◆ **Task item**
Copy, word for word, the lines below from the one containing "The image size is (1266, 544)." up to and including the one containing "You are a computer-use", with pictures left out.

◆ **Entries supplied**
◇ ◇ ◇ ◇ ◇ ◇ ◇
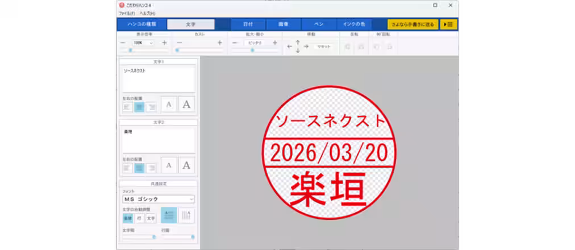Click the 文字間 spacing slider
575x250 pixels.
coord(139,237)
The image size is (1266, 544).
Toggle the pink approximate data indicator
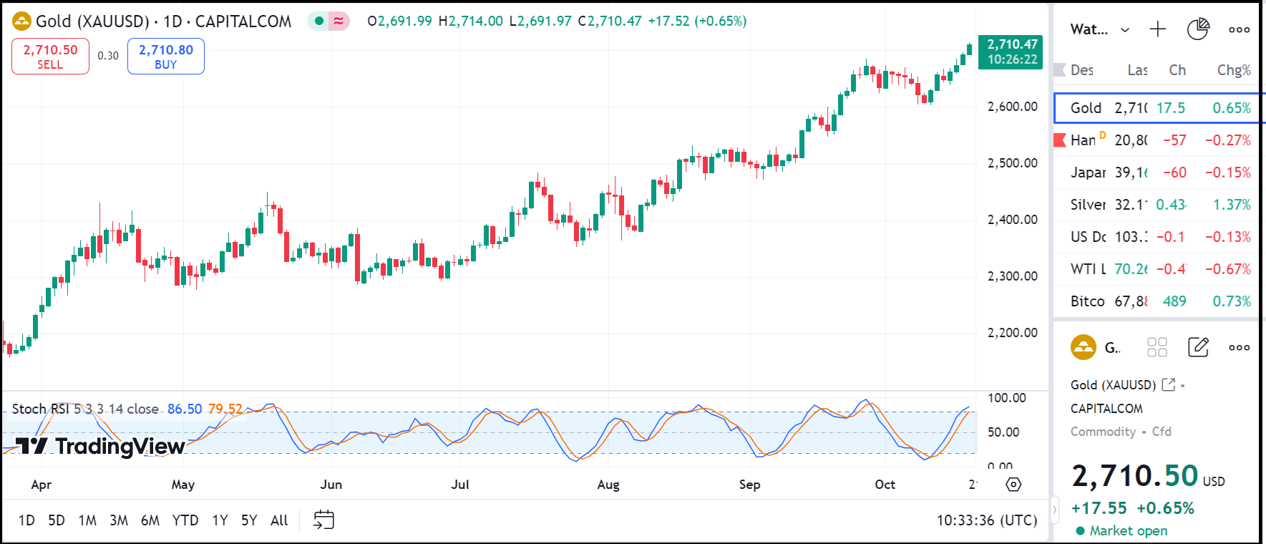tap(339, 21)
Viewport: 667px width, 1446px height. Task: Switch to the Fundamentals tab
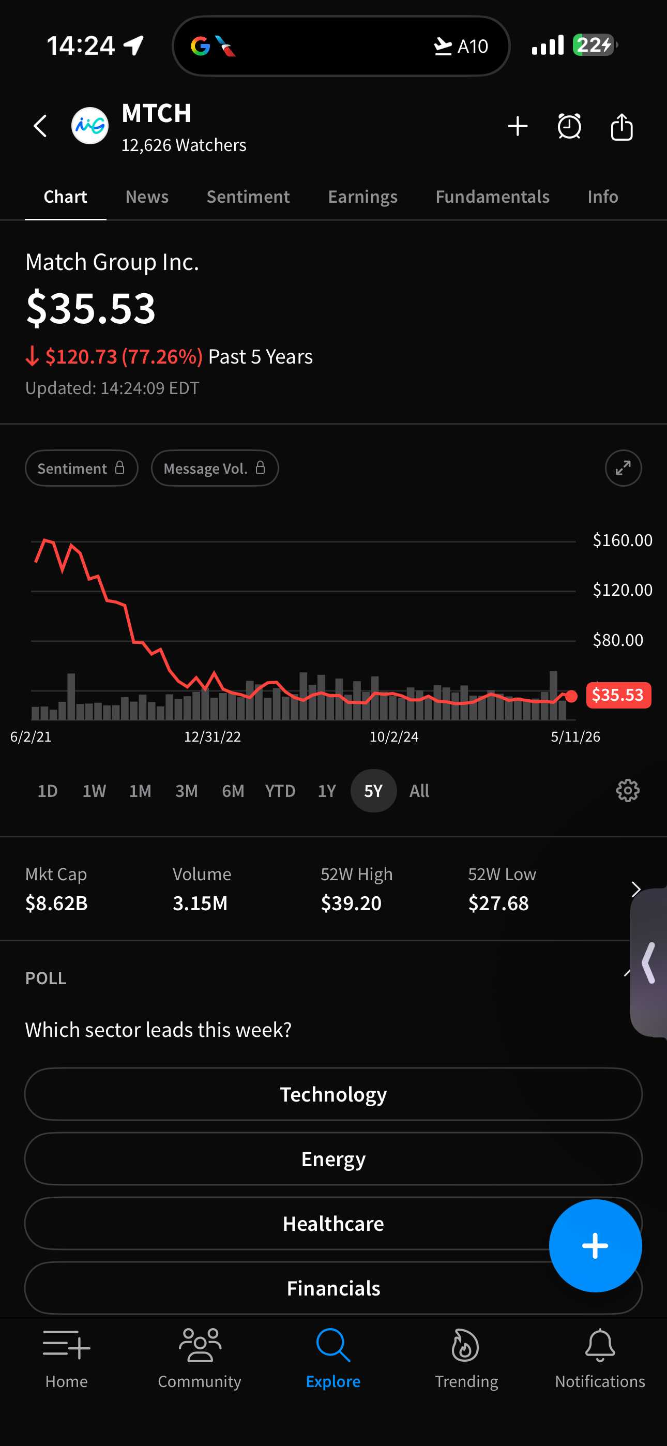coord(492,196)
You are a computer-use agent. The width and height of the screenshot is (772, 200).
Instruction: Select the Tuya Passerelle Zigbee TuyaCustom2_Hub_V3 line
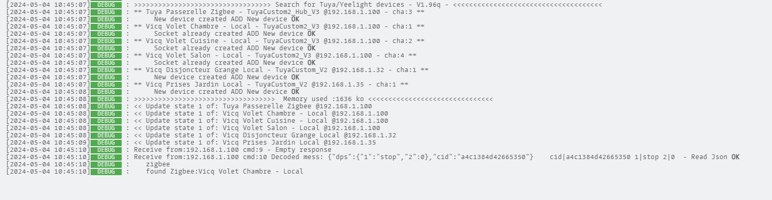(279, 12)
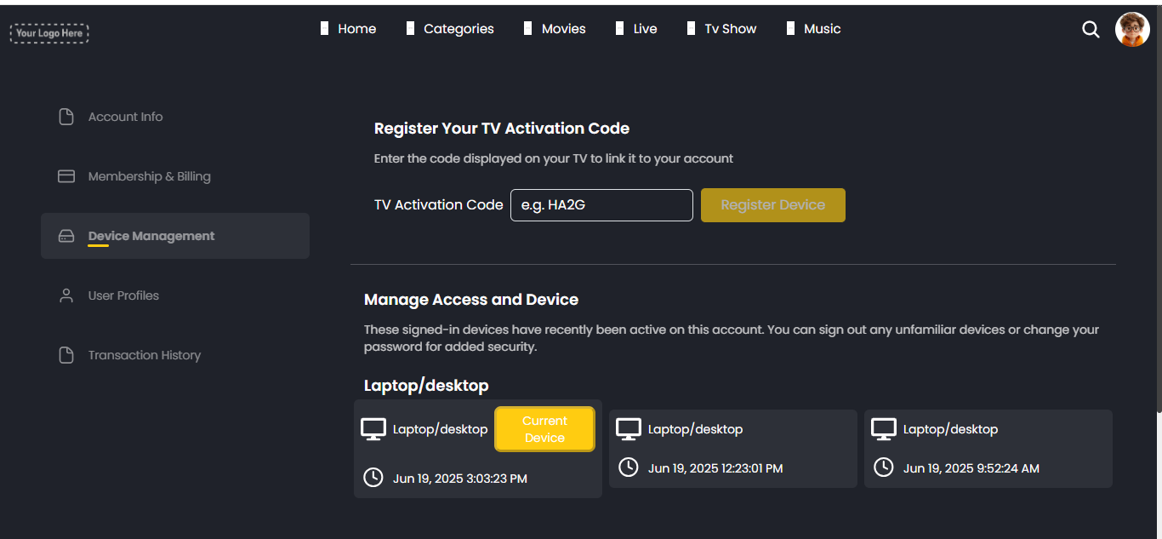Click the monitor icon on current device card
The height and width of the screenshot is (539, 1162).
pyautogui.click(x=373, y=429)
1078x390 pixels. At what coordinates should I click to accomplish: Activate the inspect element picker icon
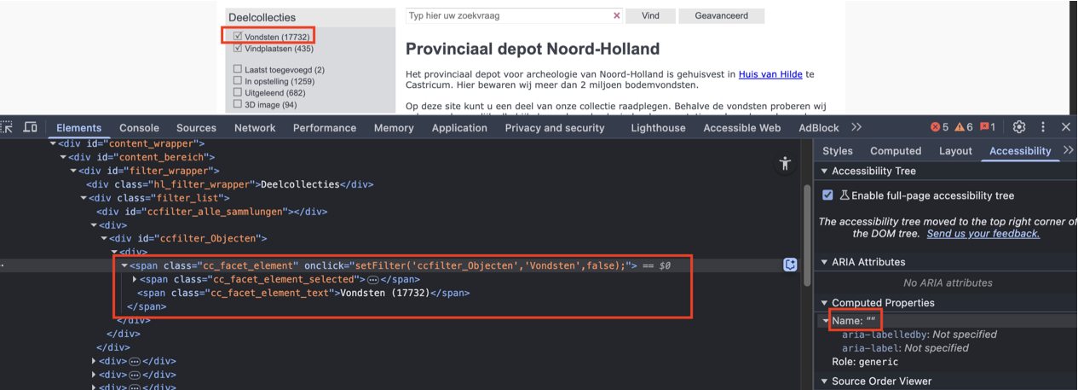coord(7,127)
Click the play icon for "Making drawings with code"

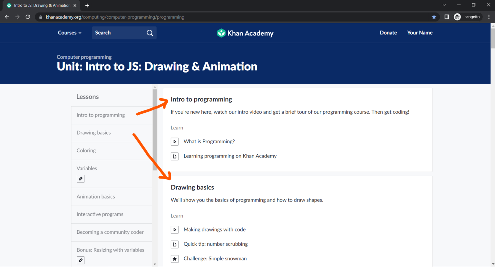point(175,230)
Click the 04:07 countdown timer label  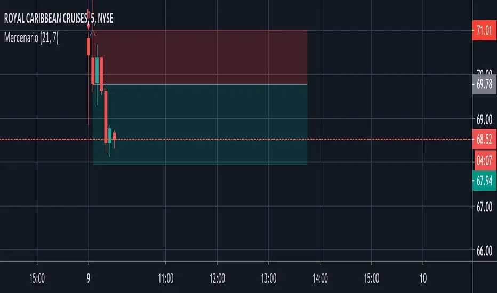tap(484, 158)
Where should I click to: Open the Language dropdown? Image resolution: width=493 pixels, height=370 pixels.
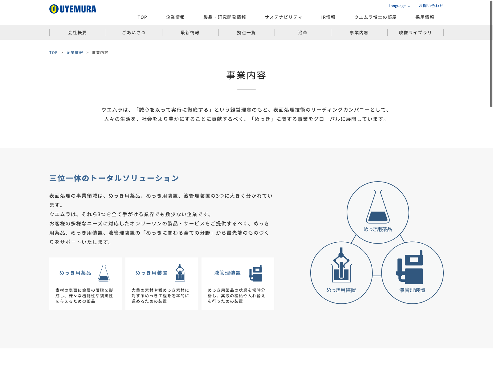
◇ ◇ ◇ ◇ ◇ ◇ ◇
◆ **Answer area**
The image size is (1266, 544).
Toggle the pink approximate data indicator
tap(339, 21)
Viewport: 667px width, 1446px height. Task: Switch to the Fundamentals tab
coord(492,196)
You are a computer-use agent. The width and height of the screenshot is (772, 200).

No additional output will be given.